A atitude mudou a companhia para sempre. Alguns anos depois até repetiram a ousadia ao tirar do limbo a franquia clássica Double Dragon publicando um jogo da série e posteriormente comprando todos os direitos de jogos Tecmos Japan, criadora de Double Dragon, Kunio-Kun (Renegade no ocidente) e outras franquias clássicas, passando a publicar jogos novos delas regularmente e dando nova vida ao clássico.
A partir de então a empresa não parou mais de crescer, investindo muito internamente para se fortalecer como publisher, como estúdio de apoio e principalmente como produtora third party, sendo contratada para criar jogos de sucesso de diversas franquias como Persona 4 Arena para a ATLUS e Dragon Ball FighterZ para a Bandai Namco, além de iniciar franquias do zero como os elogiadíssimos Granblue Fantasy Versus para a Cygames e DNF Duel para a Nexon, tudo isso sem deixar de trabalhar nas IPs próprias, com destaque máximo para o aclamado Guilty Gear Strive, com milhões de cópias vendidas pelo mundo.
É curioso notar que essa notável mudança de qualidade visual nos trabalhos lançados se iniciou de uma maneira bastante peculiar. Lembra do tal jogo de luta 3D que a Arc estava fazendo junto de Blazblue? Aquele foi Battle Fantasia, que embora tenha sido um fracasso, possui uma história bem engraçada.
Ele foi feito por Emiko Iwasaki, a designer dos personagens de Guilty Gear. Só que para trabalhar nele foi um gigantesco problema. Como ela revelou em entrevista à Gamasutra, literalmente ninguém da equipe havia trabalhado com jogos de luta 3D antes e aquela era uma exigência da diretoria.
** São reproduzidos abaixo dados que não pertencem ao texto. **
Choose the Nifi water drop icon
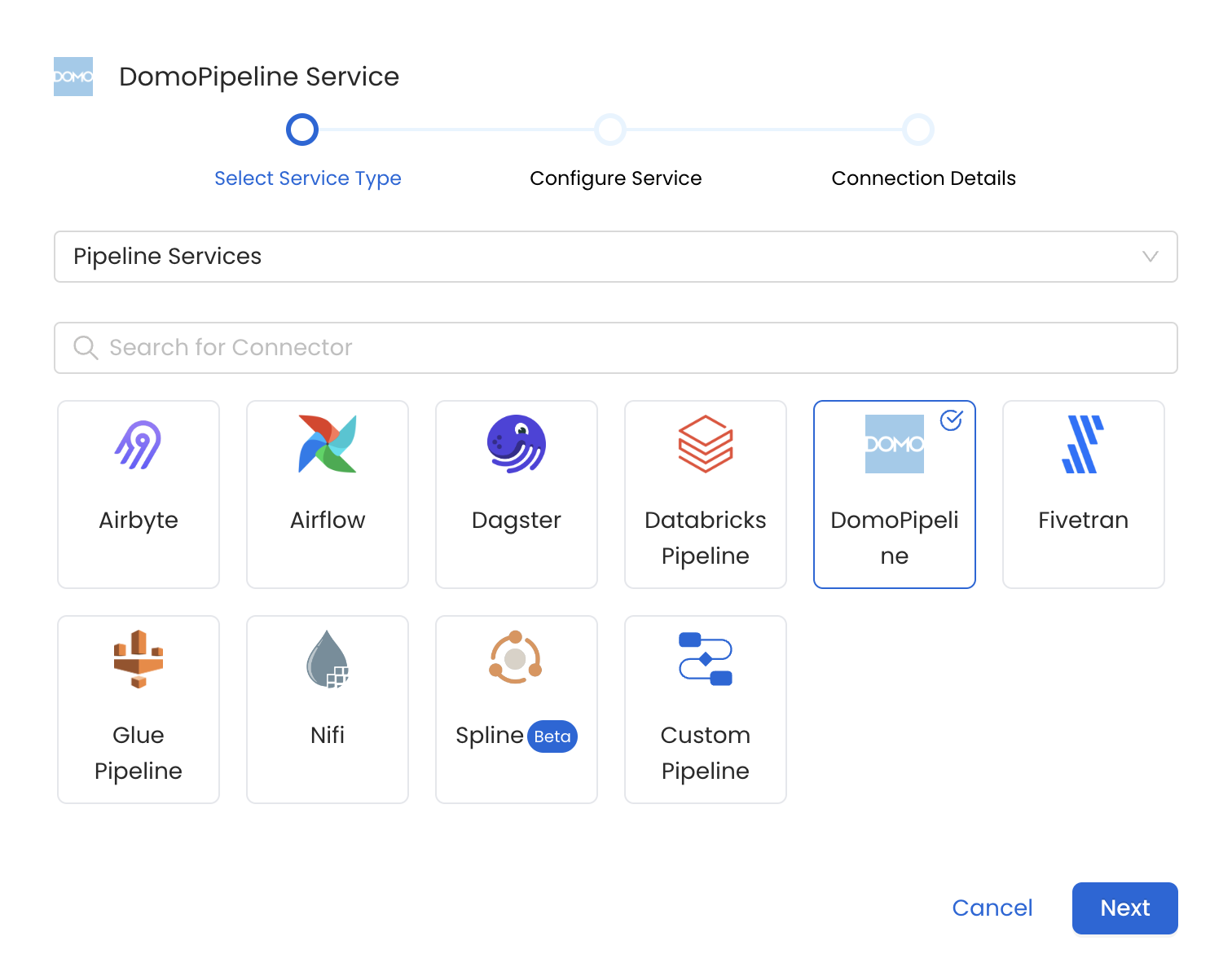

O que salvou Emiko foi um estagiário recém contratado pela Arc System que havia recebido algumas poucas lições particulares nesse tipo de gráficos e a partir dele a equipe começou a construir e evoluir todo o sistema 3D da ArcSys usado até os dias de hoje. Os famosos “Gráficos de Guilty Gear”.
Por outro lado, a falta de experiência foi o que fez Battle Fantasia fazer história, pois como eles não sabiam fazer um jogo em 3D, eles fixaram os personagens posicionados e presos como se estivessem em um jogo 2D, que era o que eles sabiam fazer, criando o seu próprio estilo de gráficos, o 2.5D, que embora tivesse tentativas nesse estilo realizada por outros games no passado, nenhum tinha conseguido se firmar assim.
Após Battle Fantasia, esses gráficos são usados por praticamente todos os grandes jogos de luta lançamentos posteriormente, influenciando Mortal Kombat, The King of Fighters e o próprio Guilty Gear. Só que essa técnica só foi popularizada quando, em um teste público em fliperamas japoneses em 2006, um desconhecido desenvolvedor rival aproveitou de seu anonimato para espionar o que a Arc System estava fazendo de novo e após ver Battle Fantasia, ele decidiu copiar a técnica de gráficos 2.5D para criar o seu novo jogo. Aquele desenvolvedor era Yoshinori Ono, e foi assim que ele teve a grande inspiração para criar o gigantesco sucesso Street Fighter 4, mas essa já é história para outro artigo.